The planned tie-up between grocery giants Sainsbury’s and Asda would be bad news for consumers, a supplier has told the Competition and Markets Authority.
The supplier, named as ‘supplier B’ by the CMA to preserve its anonymity, said the deal would be “extremely detrimental” to shoppers.
The supplier wrote: “The proposed merger will create the largest grocery retailer in the UK, ahead of Tesco and together the parties and Tesco will benefit from a duopoly with estimated segment shares of 80% of the major multiple segment, 60% of the total grocery segment and 70% of the online grocery segment.

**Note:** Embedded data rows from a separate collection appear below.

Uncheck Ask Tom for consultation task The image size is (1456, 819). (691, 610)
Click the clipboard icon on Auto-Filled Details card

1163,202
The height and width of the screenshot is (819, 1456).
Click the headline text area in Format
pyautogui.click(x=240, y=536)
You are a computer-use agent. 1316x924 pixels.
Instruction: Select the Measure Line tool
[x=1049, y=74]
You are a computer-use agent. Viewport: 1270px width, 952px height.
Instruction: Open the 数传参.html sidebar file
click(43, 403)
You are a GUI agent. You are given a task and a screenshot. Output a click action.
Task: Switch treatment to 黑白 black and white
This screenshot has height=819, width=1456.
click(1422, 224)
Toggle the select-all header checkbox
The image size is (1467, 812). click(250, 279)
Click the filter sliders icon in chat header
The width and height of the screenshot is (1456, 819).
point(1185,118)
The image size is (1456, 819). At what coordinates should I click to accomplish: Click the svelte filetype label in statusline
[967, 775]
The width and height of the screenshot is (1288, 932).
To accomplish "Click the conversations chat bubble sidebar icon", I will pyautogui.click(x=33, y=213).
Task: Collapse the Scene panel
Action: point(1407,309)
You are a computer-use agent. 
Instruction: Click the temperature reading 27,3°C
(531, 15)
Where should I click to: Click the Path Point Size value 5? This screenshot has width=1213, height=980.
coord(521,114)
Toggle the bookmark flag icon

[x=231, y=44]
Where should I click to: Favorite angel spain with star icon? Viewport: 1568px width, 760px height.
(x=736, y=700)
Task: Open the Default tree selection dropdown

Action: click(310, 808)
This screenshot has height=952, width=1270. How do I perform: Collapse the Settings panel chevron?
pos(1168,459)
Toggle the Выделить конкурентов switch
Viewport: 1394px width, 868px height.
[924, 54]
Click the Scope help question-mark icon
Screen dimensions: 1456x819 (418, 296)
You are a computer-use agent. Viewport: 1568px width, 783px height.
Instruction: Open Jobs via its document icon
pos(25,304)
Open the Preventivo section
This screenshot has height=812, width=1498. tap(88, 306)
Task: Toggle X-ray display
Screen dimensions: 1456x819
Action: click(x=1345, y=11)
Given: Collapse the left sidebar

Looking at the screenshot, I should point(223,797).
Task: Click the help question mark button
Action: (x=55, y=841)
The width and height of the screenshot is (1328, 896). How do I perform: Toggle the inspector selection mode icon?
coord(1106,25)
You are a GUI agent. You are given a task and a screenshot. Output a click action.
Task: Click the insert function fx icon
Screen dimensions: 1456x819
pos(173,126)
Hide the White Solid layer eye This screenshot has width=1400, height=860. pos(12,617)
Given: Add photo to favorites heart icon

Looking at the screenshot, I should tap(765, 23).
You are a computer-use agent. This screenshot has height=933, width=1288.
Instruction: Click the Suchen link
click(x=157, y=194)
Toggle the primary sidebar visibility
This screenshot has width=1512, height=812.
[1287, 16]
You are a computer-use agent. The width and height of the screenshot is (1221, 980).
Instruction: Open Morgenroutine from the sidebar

“This will have significant negative implications and raise material competition issues at all levels of the supply and distribution chain, which ultimately will be will be extremely detrimental for consumer welfare.
“The damaging effects of the proposed merger will be long lasting and unlikely to be counterbalanced by any market developments (such as expansion of existing actors or new entry) or regulatory frameworks (such as the Groceries Supply Code of Practice or existing competition law legislation).
“Unlike previous retail mergers, the proposed merger will cause a fundamental change to the structure of the grocery sector to the detriment of consumers.”
It argued that discounters Aldi and Lidl would not “exert any direct meaningful competitive constraint on the parties” and any store disposals ordered if the deal goes ahead would not “resolve the issue of lack of direct alternatives to the parties”.
The CMA is is expected to issue provisional findings on the Sainsbury’s-Asda deal early next year.